(Stored data)
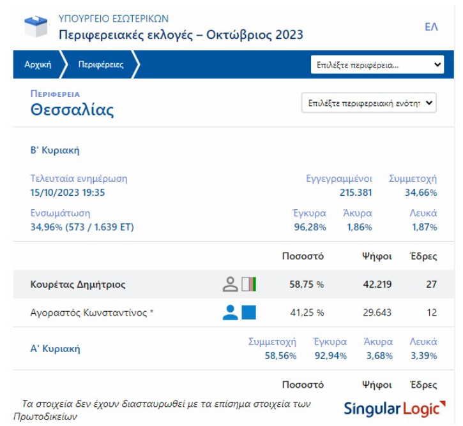Click the striped party flag for Κουρέτας
The image size is (463, 426).
249,284
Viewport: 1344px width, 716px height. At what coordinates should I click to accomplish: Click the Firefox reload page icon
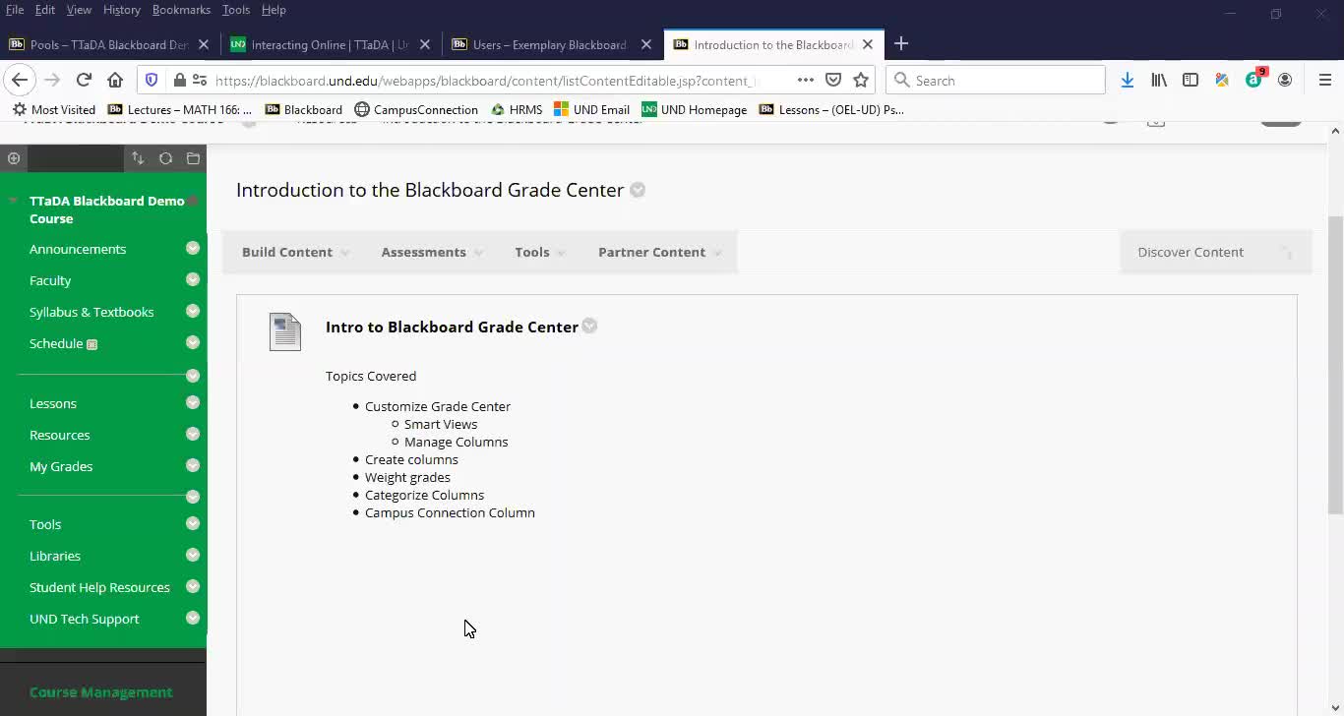point(84,81)
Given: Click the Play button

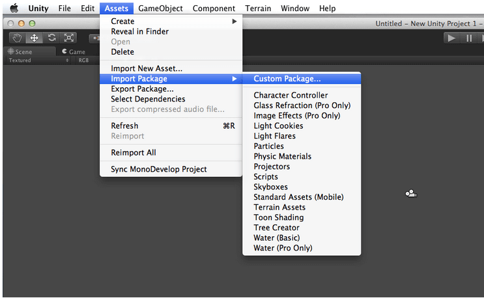Looking at the screenshot, I should pyautogui.click(x=451, y=38).
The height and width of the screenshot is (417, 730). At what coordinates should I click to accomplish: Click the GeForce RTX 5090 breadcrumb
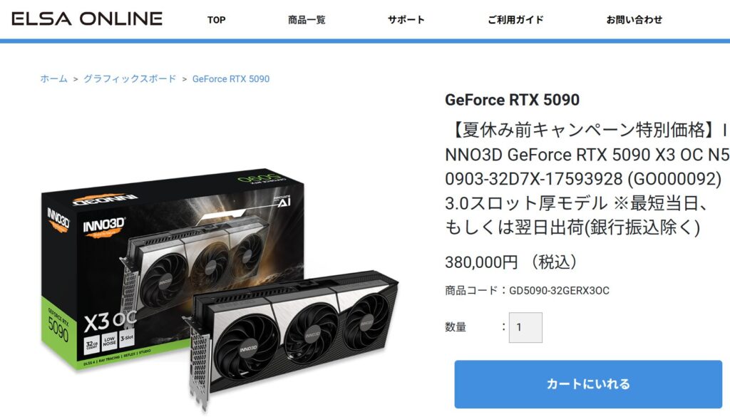point(231,79)
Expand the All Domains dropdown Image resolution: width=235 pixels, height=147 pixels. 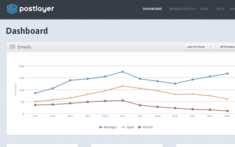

Problem statement:
In the copy, include exactly the lines from the one containing "Viewport: 1344px width, 716px" through the last line of the records, and no pictures or other text.

Response for this exercise:
Viewport: 1344px width, 716px height. At what coordinates should I click to accomplish: Click the Firefox reload page icon
point(84,81)
Given: Click the Play button

Looking at the screenshot, I should pyautogui.click(x=451, y=38).
The height and width of the screenshot is (417, 730). At what coordinates should I click to accomplish: Click the GeForce RTX 5090 breadcrumb
point(231,79)
Expand the All Domains dropdown Image resolution: width=235 pixels, height=147 pixels. 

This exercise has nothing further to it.